I'm not going to dwell too long on the cooler swapping since it's pretty standard stuff but it was the first time for me smile.gif. It went really smoothly and the EK instructions were to the point and easy to follow.

5850during.jpg
I needed new thermal pads since this was a used block, so I got something with better thermal performance than what EK provides stock, because I could wink.gif And yeah before anyone points it out, I put on way too much thermal paste (MX4). It probably looks like the GPU crapped itself with gray goo in there now but I don't think it warrants redoing it. I also realized after I closed it up that I used all 1mm pads instead of some of them being 0.5mm. The pads are very squishy though so I am confident they will squeeze in and be ok. More schadenfreude for you all if my card blows up and I prove to be an idiot oneeyedsmiley02.png Although that would give me an excuse to buy some 580's, so who's the dummy?

Later on I finally located the proper hex key to open the block, it looks just as good as I remembered when I first opened it up shortly after buying it last May.
block1-1.jpg
(click for higher res)

I didn't do any processing on this photo so it definitely looks darker than "natural", but I wanted to leave all the original contrast on this one. It's very shiny and reflective like it should be, it happens to be reflecting the ceiling here. There was just a very thin layer of oxidation or residue of some kind, which I rubbed (mostly) off with q-tips. Otherwise there are only a very few, very small imperfections in the plating, and this is after being in the original owner's loop for several months. Must be pre-fiasco EK nickel thumb.gif A few blasts of air and I closed her up again.

upperarea.jpg
Everything looks SO much better without a huge ugly air cooler in there! However, the CPU block, back radiator, and upper GPU are a LOT closer together than I had anticipated. Plus that back 120 rad blocks off access to a few electrical connections on the mobo so I'm going to have to carefully plan the order in which I do things when I finally assemble everything for real.

idealloop.jpg
Now we're talking! This shows the loop I originally planned, and gives the shortest and cleanest tubing runs. The res/pump and the upper 280 rad are both offscreen in this photo, to the right and upper right respectively, and each will have plain straight compressions on the ports.
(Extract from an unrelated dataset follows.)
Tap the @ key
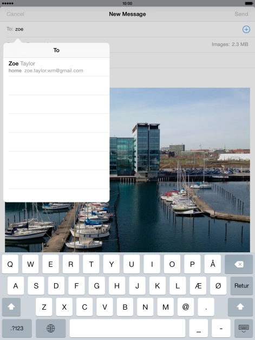 (186, 307)
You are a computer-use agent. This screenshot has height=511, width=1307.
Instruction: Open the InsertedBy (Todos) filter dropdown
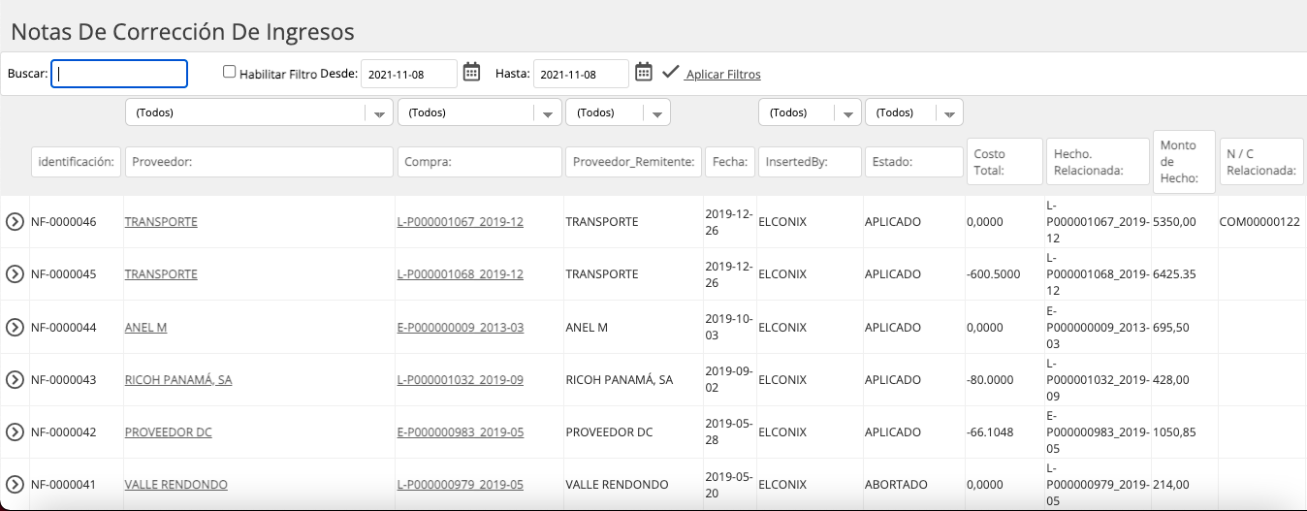pos(810,112)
Res/Pump > 280 rad > CPU > back 120 rad > upper GPU > lower GPU > bottom 120 rad (with drain port) > res/pump

I spent a long time playing with the fittings, moving them around to see what loops were possible with what I have available. This was a really educative step for me given that I'm a newbie smile.gif On the one hand it was really really valuable having the actual fittings in my hands to see what works and what doesn't, but on the other, I would have ordered a slightly different assortment if I had put all the components in before choosing which ones to get. Probably not too big an issue for most people but the red fittings have to come direct from Taiwan if you want more than plain barbs or stoppers. On the bright side, I'm really happy that I got as many extenders as I did, I think I'm using every single one.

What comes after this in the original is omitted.